**Study material**
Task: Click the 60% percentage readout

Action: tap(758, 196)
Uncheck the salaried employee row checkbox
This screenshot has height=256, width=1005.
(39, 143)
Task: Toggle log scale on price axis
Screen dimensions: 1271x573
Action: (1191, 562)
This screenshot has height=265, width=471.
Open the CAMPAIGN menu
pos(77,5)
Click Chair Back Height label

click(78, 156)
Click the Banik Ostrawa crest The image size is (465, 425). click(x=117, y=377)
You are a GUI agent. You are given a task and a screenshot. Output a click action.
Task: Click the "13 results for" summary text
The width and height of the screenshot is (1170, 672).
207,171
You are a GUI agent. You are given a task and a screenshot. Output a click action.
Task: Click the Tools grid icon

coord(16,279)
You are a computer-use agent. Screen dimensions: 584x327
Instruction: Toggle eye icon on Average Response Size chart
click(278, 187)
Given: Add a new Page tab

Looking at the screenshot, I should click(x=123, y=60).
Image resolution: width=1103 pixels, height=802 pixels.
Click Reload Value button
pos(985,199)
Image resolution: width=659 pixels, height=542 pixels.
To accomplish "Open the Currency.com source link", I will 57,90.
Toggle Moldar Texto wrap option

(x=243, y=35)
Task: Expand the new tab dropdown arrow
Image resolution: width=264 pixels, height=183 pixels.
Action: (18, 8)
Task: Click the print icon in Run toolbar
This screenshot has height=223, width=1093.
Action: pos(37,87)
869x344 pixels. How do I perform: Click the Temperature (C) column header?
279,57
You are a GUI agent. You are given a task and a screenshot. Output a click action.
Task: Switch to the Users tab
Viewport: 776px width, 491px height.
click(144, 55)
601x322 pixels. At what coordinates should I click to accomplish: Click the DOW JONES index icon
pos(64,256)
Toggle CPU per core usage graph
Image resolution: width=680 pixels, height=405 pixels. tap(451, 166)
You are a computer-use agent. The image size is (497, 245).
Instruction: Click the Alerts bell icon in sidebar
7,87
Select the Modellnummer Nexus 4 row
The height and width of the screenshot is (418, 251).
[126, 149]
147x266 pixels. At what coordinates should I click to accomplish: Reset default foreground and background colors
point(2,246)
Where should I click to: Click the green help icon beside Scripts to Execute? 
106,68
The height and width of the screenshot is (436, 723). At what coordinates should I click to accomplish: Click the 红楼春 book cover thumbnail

**Problem details**
Could you reproduce every entry above exactly as written?

**Output for this exercise**
Task: Click the 60% percentage readout

Action: tap(758, 196)
Uncheck the salaried employee row checkbox
This screenshot has height=256, width=1005.
(39, 143)
Task: Toggle log scale on price axis
Screen dimensions: 1271x573
Action: (1191, 562)
This screenshot has height=265, width=471.
Open the CAMPAIGN menu
pos(77,5)
Click Chair Back Height label

click(78, 156)
Click the Banik Ostrawa crest The image size is (465, 425). click(x=117, y=377)
You are a GUI agent. You are given a task and a screenshot. Output a click action.
Task: Click the "13 results for" summary text
The width and height of the screenshot is (1170, 672).
207,171
You are a GUI agent. You are given a task and a screenshot. Output a click action.
Task: Click the Tools grid icon

coord(16,279)
You are a computer-use agent. Screen dimensions: 584x327
Instruction: Toggle eye icon on Average Response Size chart
click(278, 187)
Given: Add a new Page tab

Looking at the screenshot, I should click(x=123, y=60).
Image resolution: width=1103 pixels, height=802 pixels.
Click Reload Value button
pos(985,199)
Image resolution: width=659 pixels, height=542 pixels.
To accomplish "Open the Currency.com source link", I will 57,90.
Toggle Moldar Texto wrap option

(x=243, y=35)
Task: Expand the new tab dropdown arrow
Image resolution: width=264 pixels, height=183 pixels.
Action: (18, 8)
Task: Click the print icon in Run toolbar
This screenshot has height=223, width=1093.
Action: pos(37,87)
869x344 pixels. How do I perform: Click the Temperature (C) column header?
279,57
You are a GUI agent. You are given a task and a screenshot. Output a click action.
Task: Switch to the Users tab
Viewport: 776px width, 491px height.
click(144, 55)
601x322 pixels. At what coordinates should I click to accomplish: Click the DOW JONES index icon
pos(64,256)
Toggle CPU per core usage graph
Image resolution: width=680 pixels, height=405 pixels. tap(451, 166)
You are a computer-use agent. The image size is (497, 245).
Instruction: Click the Alerts bell icon in sidebar
7,87
Select the Modellnummer Nexus 4 row
The height and width of the screenshot is (418, 251).
[126, 149]
147x266 pixels. At what coordinates should I click to accomplish: Reset default foreground and background colors
point(2,246)
Where should I click to: Click the green help icon beside Scripts to Execute? 
106,68
The height and width of the screenshot is (436, 723). At what coordinates should I click to accomplish: Click the 红楼春 book cover thumbnail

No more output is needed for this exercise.